Prebiotic Chemistry Insights for Dragonfly: Thermodynamics of Amino Acid Synthesis in Selk Crater on Titan

TL;DR

This study uses thermodynamic models to explore amino acid synthesis in Titan's impact melt pools, revealing pathways that could produce prebiotic molecules in ammonia-limited environments, with implications for future Dragonfly missions.

Contribution

It introduces a thermodynamic equilibrium model for amino acid formation on Titan, highlighting ammonia-independent pathways and identifying key intermediates like acrylonitrile.

Findings

Ammonia presence increases amino acid diversity.

Acrylonitrile is a thermodynamically favorable precursor.

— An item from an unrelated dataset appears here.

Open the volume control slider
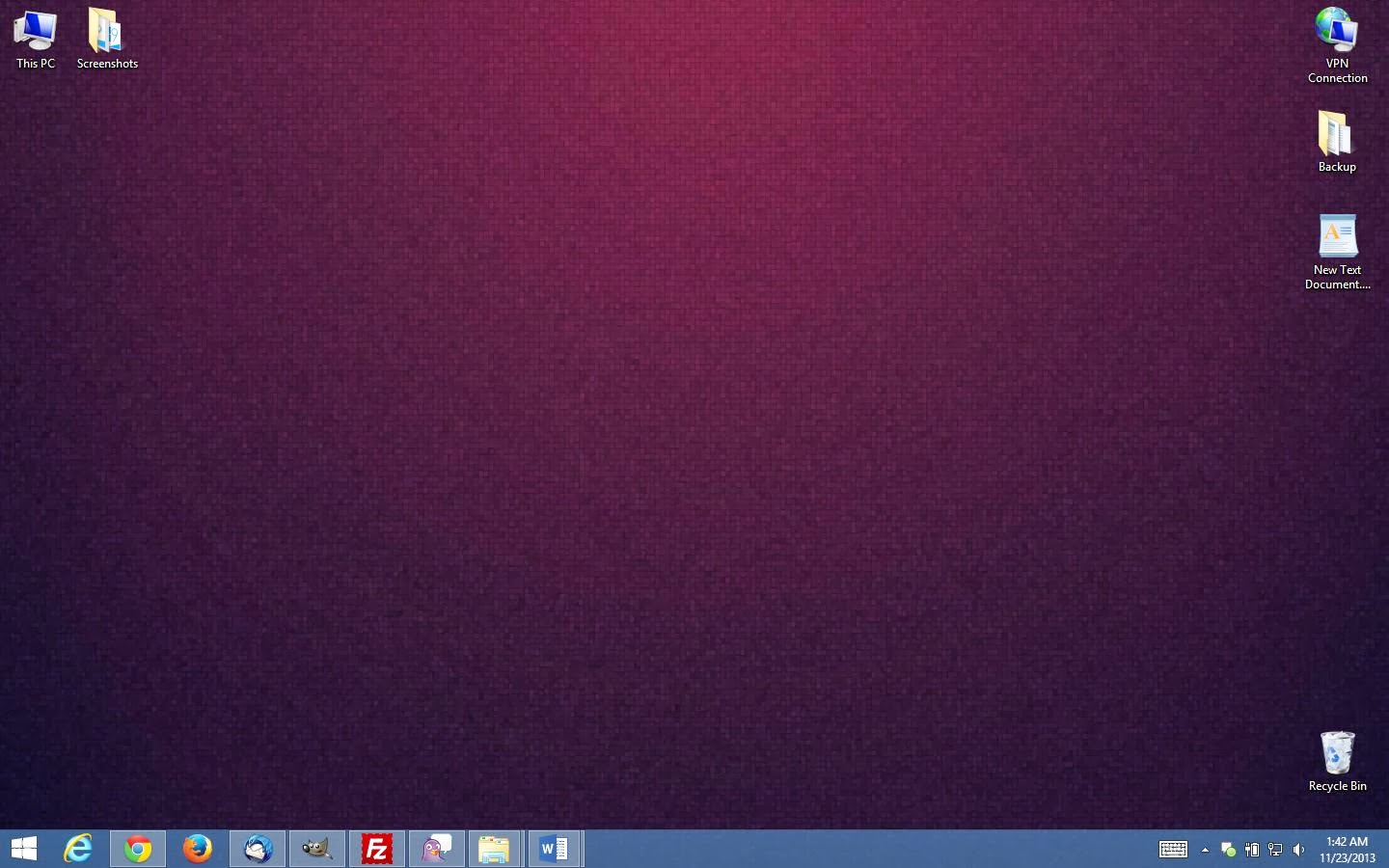The image size is (1389, 868). coord(1299,850)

Equilibrium timescales are shorter than melt durations.

Abstract

Saturnian moon Titan presents a compelling testbed for probing prebiotic chemistry beyond early Earth. Impact-generated melt pools provide transient aqueous habitats in an otherwise cryogenic environment. We use Cantera equilibrium models to assess whether mixtures of hydrogen cyanide (HCN), acetylene (C2H2), and ammonia (NH3) can drive amino acid synthesis in Selk-sized craters. Across twenty-one amino acids (twenty proteinogenic plus beta-alanine), NH3-free systems yield only proline, alanine, and beta-alanine, whereas adding as little as 1% NH3 (relative to H2O) renders almost the full suite accessible, with yields peaking at 2% and tapering thereafter. The NH3-free alanine result implies alternative pathways beyond classical Strecker or aminonitrile hydrolysis, suggesting acetylene, abundant on Titan but scarce on early Earth, as a plausible feedstock. We identify acrylonitrile (detected on Titan) as a thermodynamically favorable intermediate that can convert to alanine under aqueous conditions in an NH3-free pathway. For glycine and alanine production from nitrile hydrolysis, comparison with laboratory kinetics shows that our equilibrium models predict near-complete conversion, while observed rates yield only partial products over weeks. Yet estimated chemical equilibration times (years-centuries) are far shorter than melt lifetimes, supporting plausibility of equilibrium in situ. These predictions are directly testable with Dragonfly mass spectrometer (DraMS), for which we recommend pre-flight standards to test proline, alanine, beta-alanine, cysteine, and methionine. The first three offer the best chances for amino acid detection regardless of ammonia availability; the latter two offer diagnostic tools for determining the presence of reactive sulfur in post-impact Titan ponds.